YOUR INSTRUCTIONS: This task calls for the complete listing below, reproduced exactly.

MATERIAL FOR THIS EXERCISE:
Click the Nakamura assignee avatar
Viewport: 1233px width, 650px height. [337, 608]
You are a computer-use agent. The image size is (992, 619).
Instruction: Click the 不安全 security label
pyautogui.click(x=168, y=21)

YOUR SOLUTION:
Click the Nakamura assignee avatar
Viewport: 1233px width, 650px height. [337, 608]
You are a computer-use agent. The image size is (992, 619).
Instruction: Click the 不安全 security label
pyautogui.click(x=168, y=21)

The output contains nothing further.